Ty walked quietly at my side, amusement clear in his face as I fidgeted while being stalked like deer to a tiger. He stayed at my back, walking quietly behind me and only disturbing the silence with a question every so often. I found the heavy burn of his eyes on me never left. They traveled from my head all the way down to my feet often enough, but never once left my form. It was some odd combination of disturbing and thrilling, perhaps something to do with the inner conflict I was currently fighting with my wolf. She was very much interested in showing herself to the warrior she felt hunting her backside, I was more concerned with keeping her hidden for now.

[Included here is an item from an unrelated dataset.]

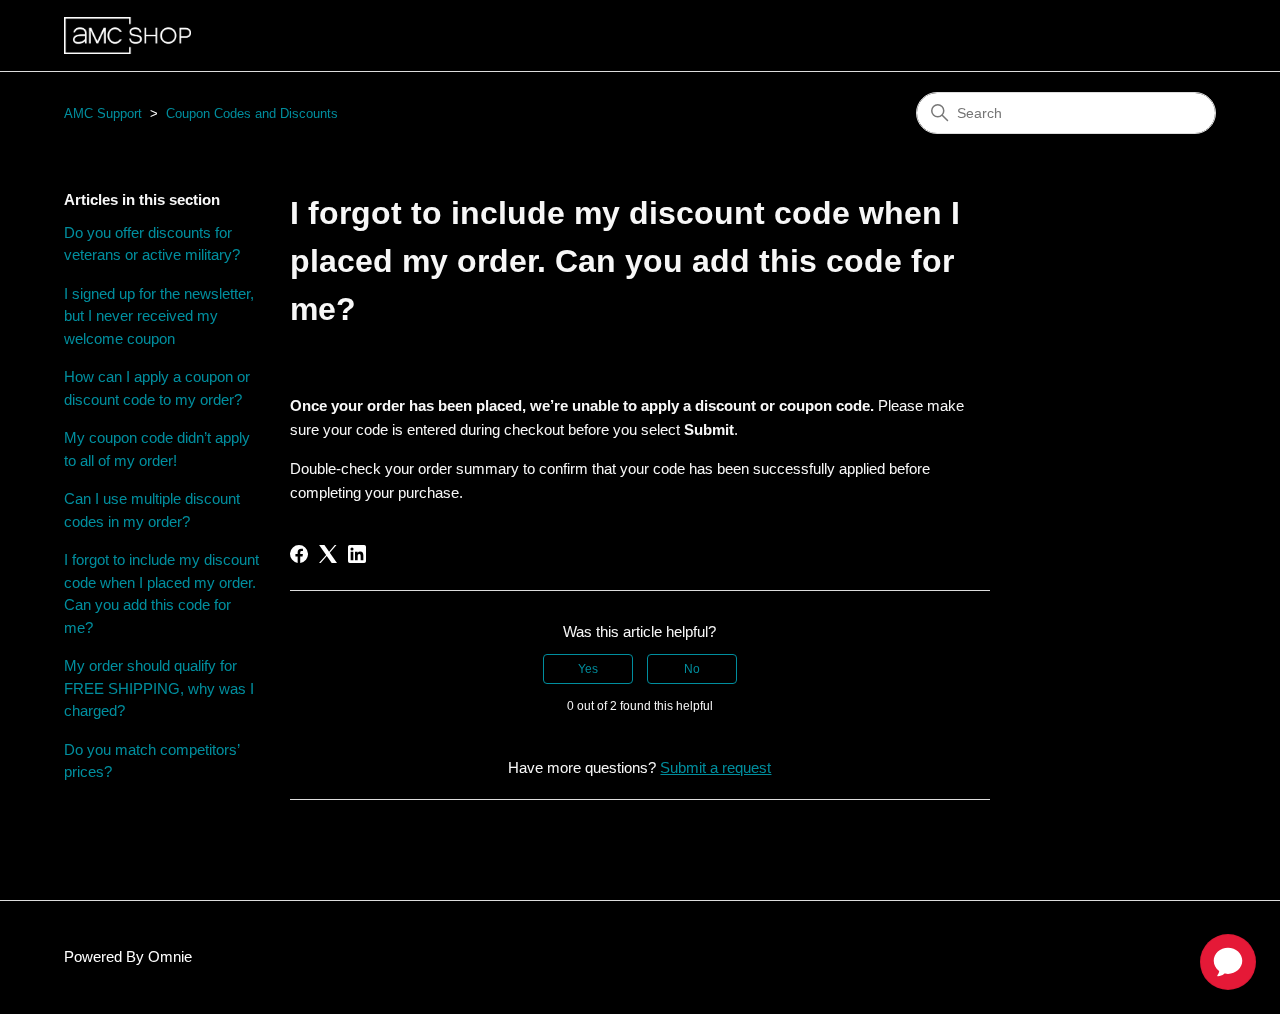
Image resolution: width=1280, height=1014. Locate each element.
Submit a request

I didn't trust this Alpha, he had given me no reason to believe that he was in any way innocent of the crimes I so far judged him for and she had secrets to keep, ones not for this man that I doubted so much.
Those eyes flicked along my form once more and I tried very hard to keep the little shivers hidden. Ty already knew enough about my conflicting emotions, much more and it would become beyond awkward, his ability to look inside the soul and draw on those feelings allowed him more liberty with my thoughts than I felt comfortable with.
I caught a hint of confusion from Lane. I didn't see things quite the same way as Ty, but I could glean more than what showed on the surface.
"How did you do it...little witch?"
I glanced around and met with melted steel, "what?"
He grinned that savage smile and it was no less unnerving now then it had been the first time, "Duncan, he's a big wolf...how did you get away?"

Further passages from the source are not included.